• Input material:
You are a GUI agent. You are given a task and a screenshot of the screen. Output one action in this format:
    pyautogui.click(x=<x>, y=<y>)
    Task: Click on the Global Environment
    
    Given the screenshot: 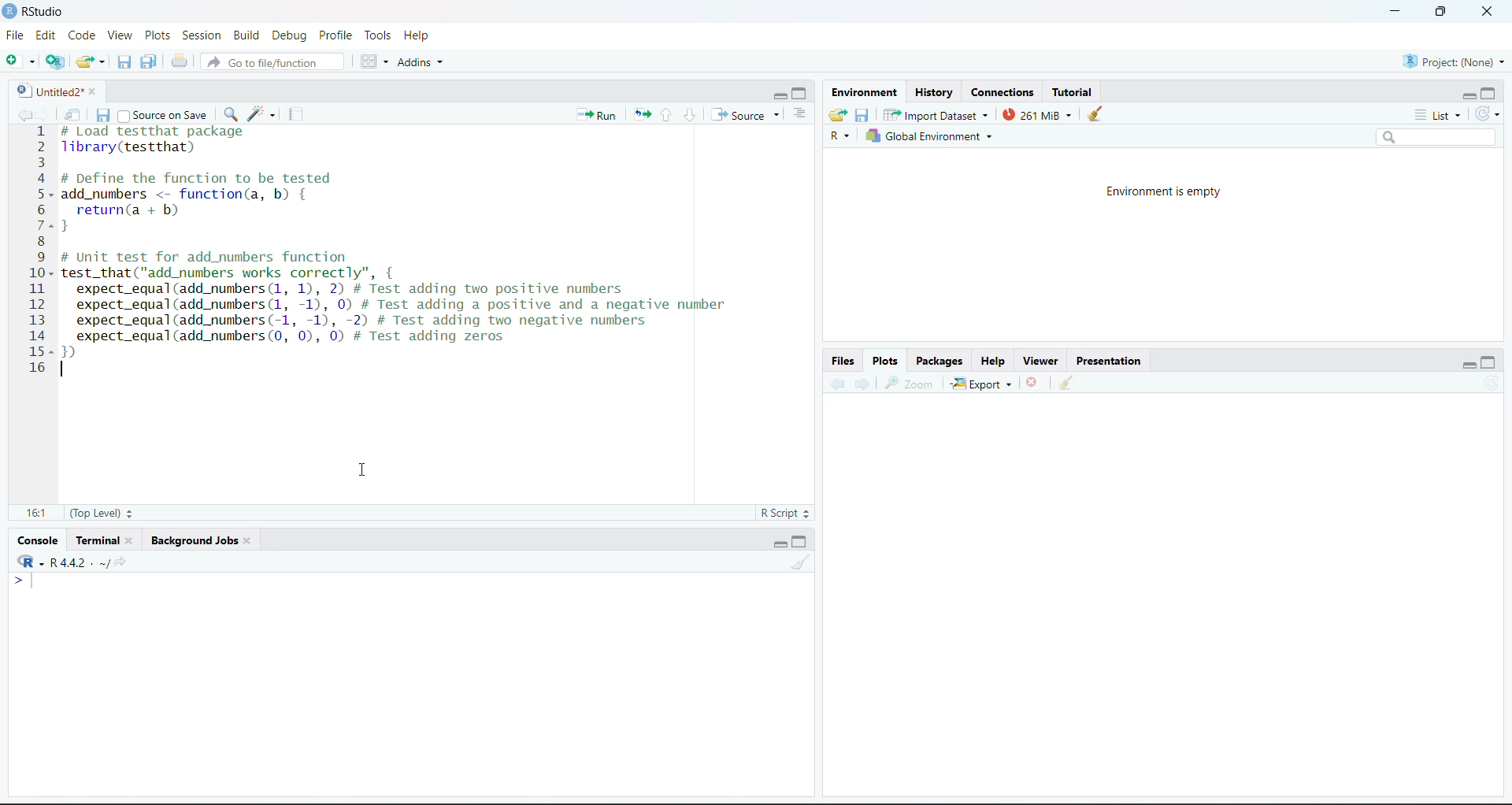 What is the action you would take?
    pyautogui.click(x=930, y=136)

--

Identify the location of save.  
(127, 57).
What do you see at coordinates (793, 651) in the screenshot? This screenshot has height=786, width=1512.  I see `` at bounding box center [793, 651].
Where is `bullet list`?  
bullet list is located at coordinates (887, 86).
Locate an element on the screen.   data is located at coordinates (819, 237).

==

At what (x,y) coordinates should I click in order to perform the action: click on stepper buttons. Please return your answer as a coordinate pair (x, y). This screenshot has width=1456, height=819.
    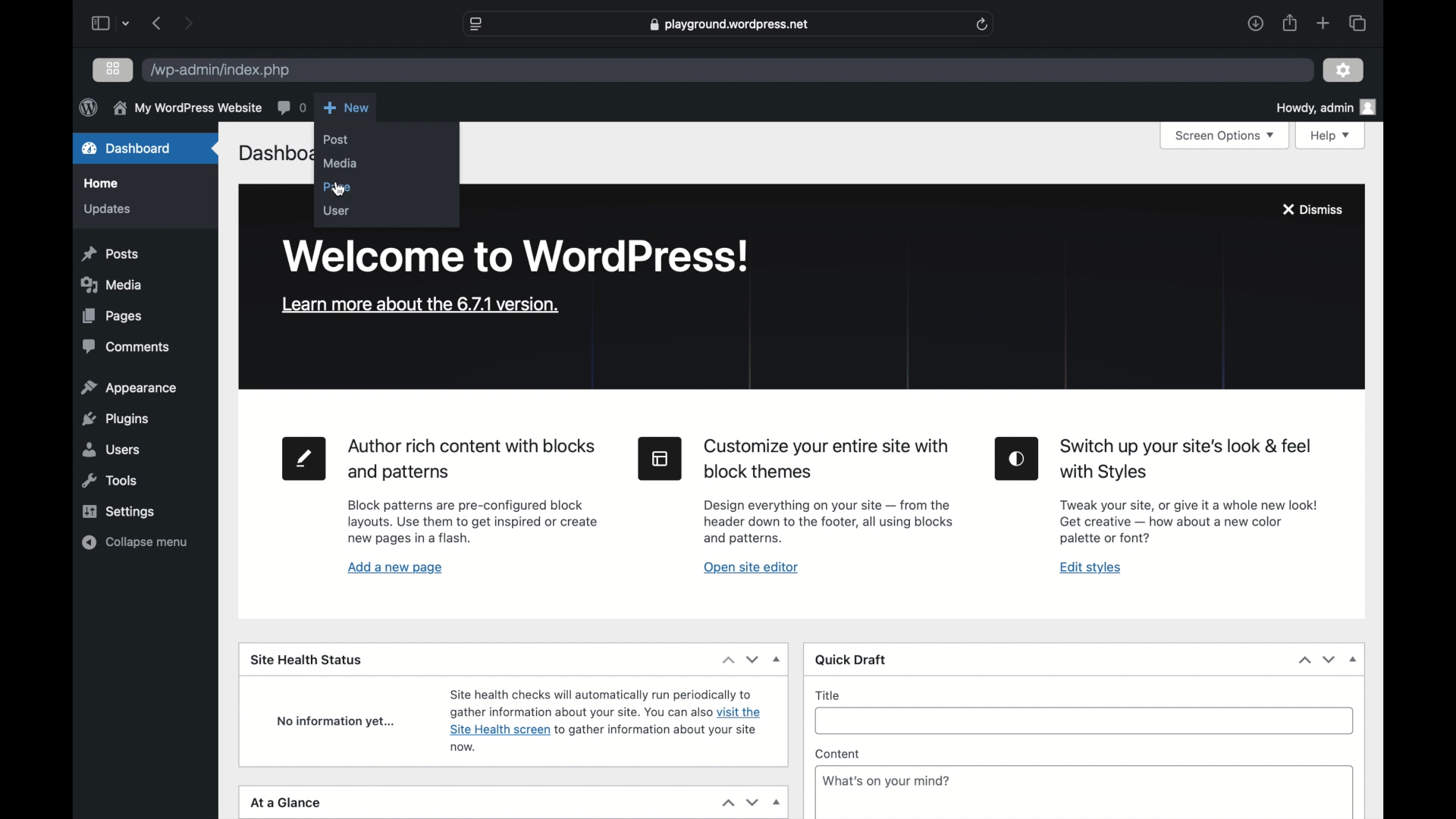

• Goal of the exercise:
Reproduce the lines of the listing word for word, beginning at the line that contains "Identify the location of save." and stopping after the line that contains "Locate an element".

• Solution:
Identify the location of save.  
(127, 57).
What do you see at coordinates (793, 651) in the screenshot? This screenshot has height=786, width=1512.  I see `` at bounding box center [793, 651].
Where is `bullet list`?  
bullet list is located at coordinates (887, 86).
Locate an element on the screen.   data is located at coordinates (819, 237).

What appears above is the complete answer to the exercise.